Lamentablemente, hubo renuncias al panismo manifestadas como resultado de cambios de rumbo, pero en que los renunciantes no tardaron en sumarse a corrientes de pensamiento no sólo divergentes, sino contrarias. Quienes militaban en el partido de la defensa de la vida y de la familia (el PAN), se incorporaron activamente a un partido en la práctica defensor de la cultura de la muerte, del homosexualismo y del abandono de la familia “tradicional”, que ve “obsoleta”.
En plena crisis de praxis partidista, y con gran frustración por decisiones clave no compartidas, hay militantes a quienes tienta la idea de renunciar a su amado partido, algunos lo hacen y otros no.

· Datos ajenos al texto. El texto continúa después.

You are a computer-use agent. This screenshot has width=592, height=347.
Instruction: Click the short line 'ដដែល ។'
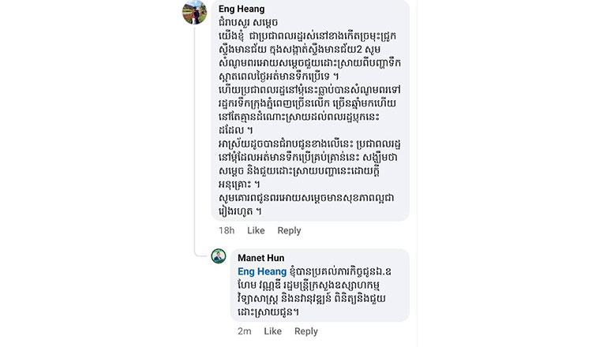235,130
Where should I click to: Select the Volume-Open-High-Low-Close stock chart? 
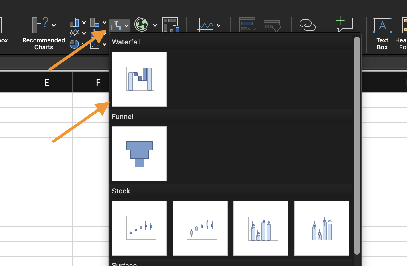[322, 228]
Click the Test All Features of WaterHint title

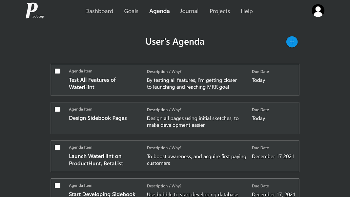[x=92, y=83]
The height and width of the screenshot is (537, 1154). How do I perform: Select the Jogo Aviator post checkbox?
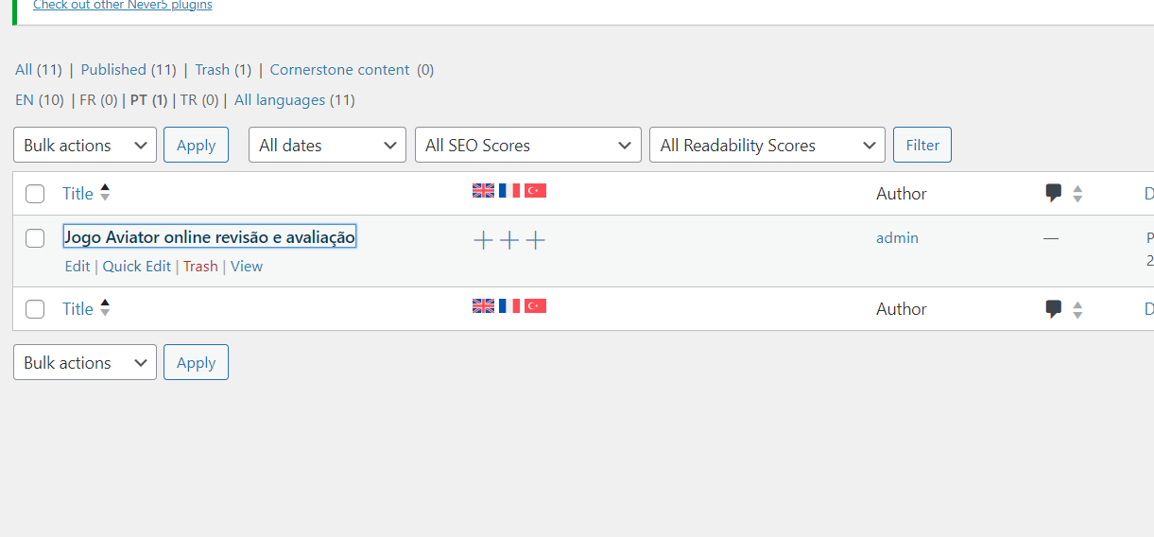click(x=35, y=238)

Cuando no se está de acuerdo con la dirigencia en turno, creo que lo prudente se llama paciencia: las dirigencias o grupos políticos internos pasan o reorientan el rumbo; los partidos, las organizaciones, quedan, perviven; pienso que hay que esperar.
Lo grave, lo inaceptable, desde el punto de vista de lealtades, tanto a los ideales como a las organizaciones, es saltar del barco y volverse su enemigo por desacuerdos con el capitán y su plana mayor. Hay quienes lo hacen por motivos altamente temperamentales (que eventualmente los llevarán al arrepentimiento) y otros por ver frustrado el logro de sus muy personales intereses.

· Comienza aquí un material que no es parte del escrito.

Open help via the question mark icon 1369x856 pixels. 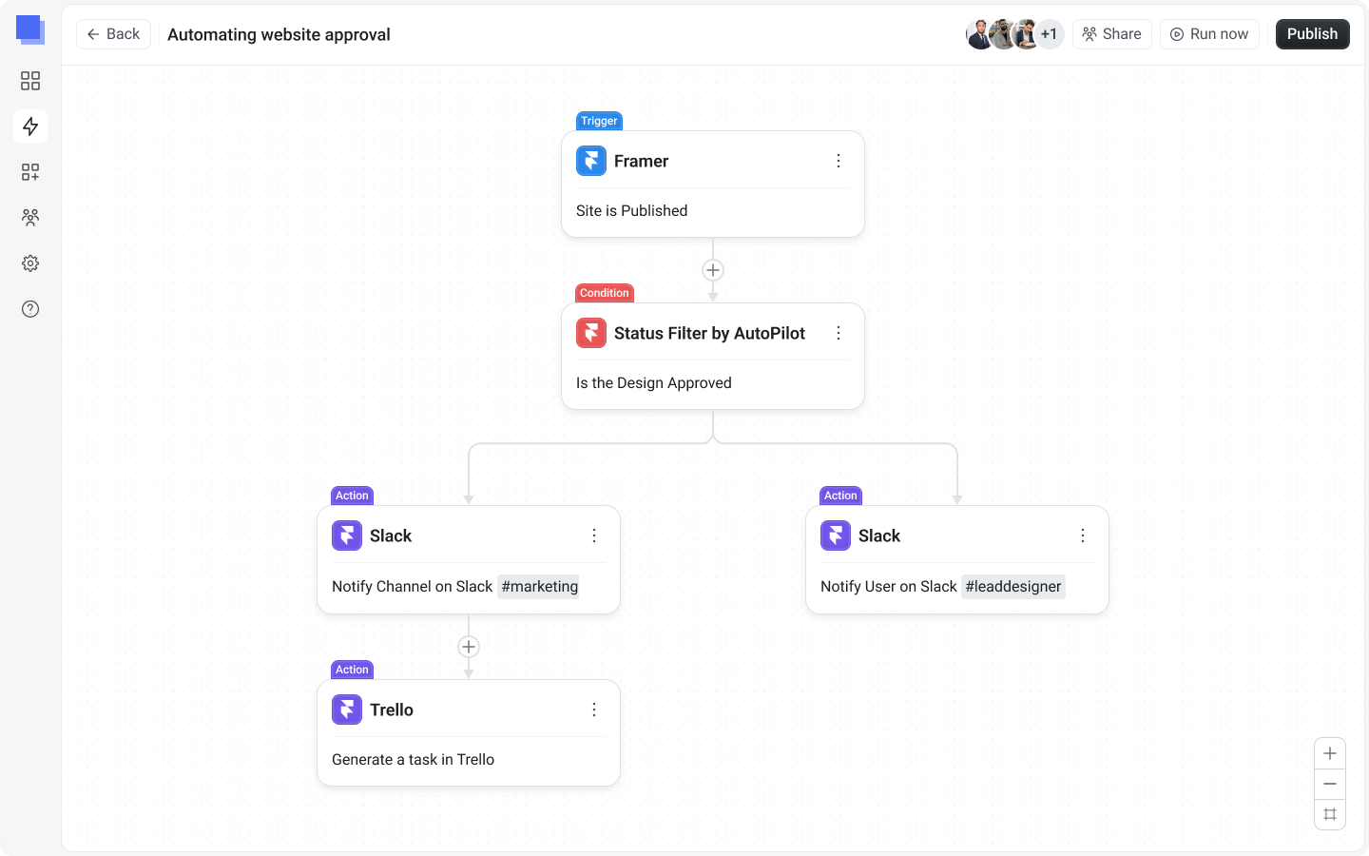click(29, 308)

De nuevo, no se puede hacer tabla rasa con los renunciantes, los casos y las causas difieren. Cada militante desilusionado con la crisis vivida, a su juicio mal llevada, debe tener paciencia, anteponer la lealtad hacia el ideal, al partido, sobre la antipatía a la dirigencia con la que disienten.
Juzgar a los renunciantes en tiempos de crisis no es siempre un ejercicio sano, imparcial, pero muchas veces el tiempo, a veces sólo un poco de él, dirá lo que parece ser la verdad detrás de la renuncia. Algunos renunciantes regresan a casa.
En cualquier caso, lo ideal es que quien difiere del actuar, del decidir de su dirigencia, espere, y la vida institucional podrá cambiar hacia donde él deseaba y desea que deba dirigirse. La lealtad, en este caso, se hermana con la paciencia.